Gemma 4 releases four model sizes under Apache 2.0, with the 31B ranked third among all open models

Google DeepMind has released Gemma 4, the fourth generation of its open model family. The release spans four model sizes — Effective 2B (E2B), Effective 4B (E4B), 26B Mixture of Experts (MoE), and 31B Dense — and ships under an Apache 2.0 license. According to the announcement, the 31B model ranks third among open models on the Arena AI text leaderboard and the 26B MoE ranks sixth. The post states that the 26B MoE “outcompetes models 20x its size.” The post also describes Gemma 4 as built from the same research and technology as Gemini 3.

Since the first Gemma generation, developers have downloaded Gemma over 400 million times, producing more than 100,000 variants.

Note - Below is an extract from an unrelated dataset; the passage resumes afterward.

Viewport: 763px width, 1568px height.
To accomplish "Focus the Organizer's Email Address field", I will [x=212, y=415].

Model sizes and what each is optimized for

The four sizes serve distinct deployment contexts. The 26B MoE prioritizes latency: it activates only 3.8 billion of its total parameters during inference, delivering faster tokens-per-second while keeping resource use in check. The 31B Dense maximizes raw output quality and provides a foundation for fine-tuning. Both larger models fit in unquantized bfloat16 form on a single 80GB NVIDIA H100 GPU; quantized versions run on consumer GPUs for local IDEs, coding assistants, and agentic workflows.

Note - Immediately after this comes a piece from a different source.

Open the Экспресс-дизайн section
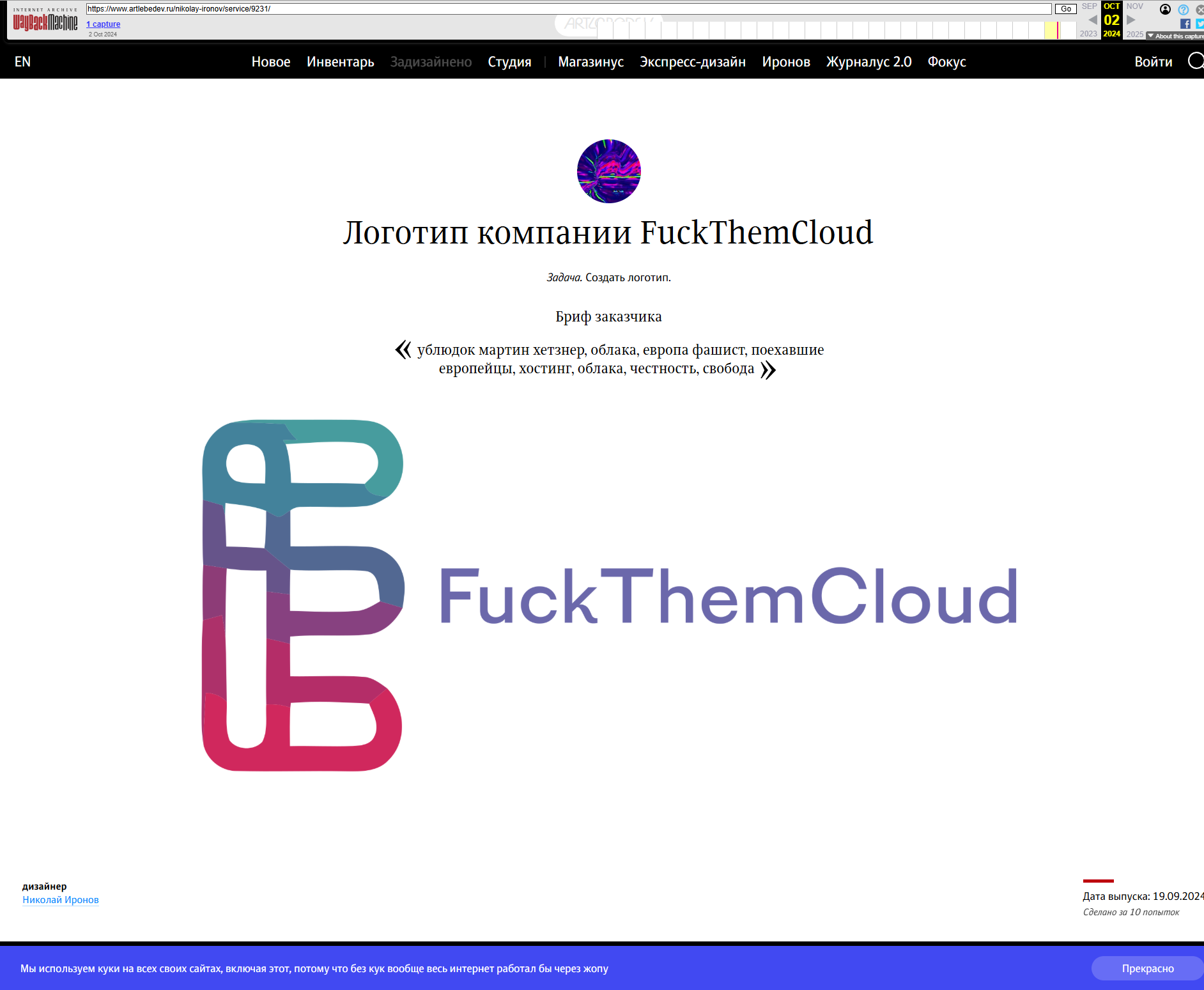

The E2B and E4B models are engineered for edge and mobile deployment. The post describes them as built “from the ground up for maximum compute and memory efficiency,” activating an effective 2 or 4 billion parameter footprint during inference to preserve RAM and battery life. According to the announcement, these models run completely offline with near-zero latency on hardware including phones, Raspberry Pi, and NVIDIA Jetson Orin Nano. DeepMind worked with the Google Pixel team, Qualcomm Technologies, and MediaTek on these models. Android developers can prototype agentic flows using E2B and E4B in the AICore Developer Preview, with forward-compatibility with Gemini Nano 4.

Capabilities across the family

The post lists a set of capabilities shared across all four sizes. Native function-calling, structured JSON output, and native system instructions are present throughout, enabling autonomous agents to interact with external tools and APIs. All models natively process video and images at variable resolutions, with the announcement highlighting OCR and chart understanding as specific strengths. The E2B and E4B models add native audio input for speech recognition and understanding.

Context window lengths vary by tier. Edge models support 128K context; larger models support up to 256K, which the post says allows passing “repositories or long documents in a single prompt.” All models were natively trained on more than 140 languages.

Apache 2.0 and what it means for deployment

The license change is the announcement’s most commercially significant detail. Gemma 4 ships under Apache 2.0, which the post characterizes as providing “complete developer flexibility and digital sovereignty” — meaning unrestricted use, modification, and distribution without royalty obligations. Previous Gemma models used a custom license with use-case restrictions; Apache 2.0 removes those barriers.

The post frames this as a response to developer feedback: “You gave us feedback, and we listened.”

Fine-tuning results and ecosystem support

The post cites two fine-tuning examples. INSAIT used Gemma to create BgGPT, described by the announcement as “a pioneering Bulgarian-first language model.” Yale University worked with DeepMind on Cell2Sentence-Scale, focused on discovering new pathways for cancer therapy.

The ecosystem support list is extensive. Day-one integrations include Hugging Face (Transformers, TRL, Transformers.js, Candle), LiteRT-LM, vLLM, llama.cpp, MLX, Ollama, NVIDIA NIM and NeMo, LM Studio, Unsloth, SGLang, Keras, and others. Model weights are available on Hugging Face, Kaggle, and Ollama. Google Cloud deployment paths include Vertex AI, Cloud Run, GKE, and TPU-accelerated serving.